Illinois is one of an elite handful of states that have always “gotten it.” While other states were breaking out in a cold sweat as they invested $6 million in tourism promotion and development, Illinois was investing $67 million. Along with Pennsylvania, Illinois had one of the most innovative and aggressively funded local CVB grant program in the nation. And, since putting the program into play in 1983, visitor spending had increased at a breakneck pace in the Land of Lincoln.

In anybody’s book (except, apparently, the Governor’s), this is the kind of “best practices” program of which any State could be proud.

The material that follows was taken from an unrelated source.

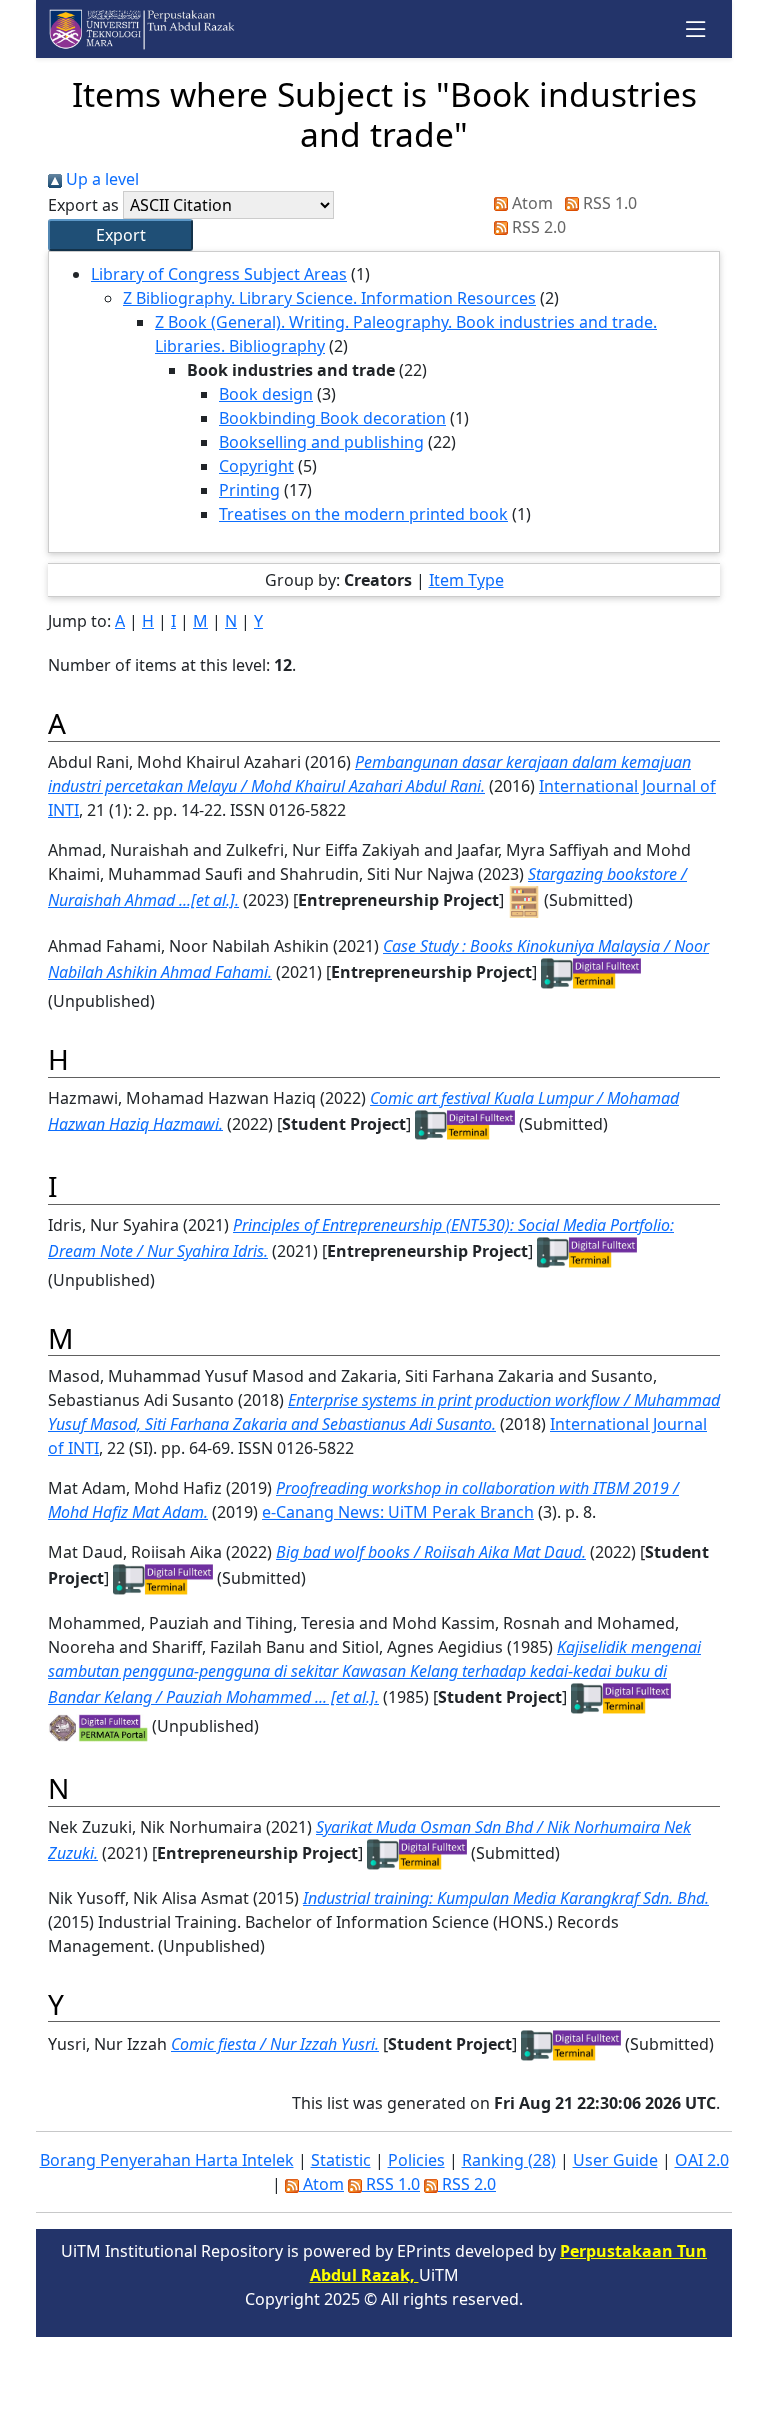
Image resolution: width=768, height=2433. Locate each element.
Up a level (100, 179)
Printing (249, 490)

To play Edward Scissorhands with a program that conservatively generates over $2.2 billion in spending and $1.6 billion in state and local taxes* would be sheer folly.

And…could send a message to other states that the Illinois “experiment” was a failure. Nevermind that the numbers prove just the opposite. The majority of the Governors and Legislators across the land that would hear of this turn of events would assume that Illinois’ Governor wouldn’t do something as foolish as kill the golden goose if it still laid shiny eggs. And they’d be dead wrong.

As much as it is tempting for competitive destinations to start practicing a gaudy end-zone dance, smart travel marketers should support their partners in Illinois as they fight back. Because Illinois was one of the few States that got it right. It would be a shame to see one of the truly incredible success stories of our era derailed at the hands of a novice governor.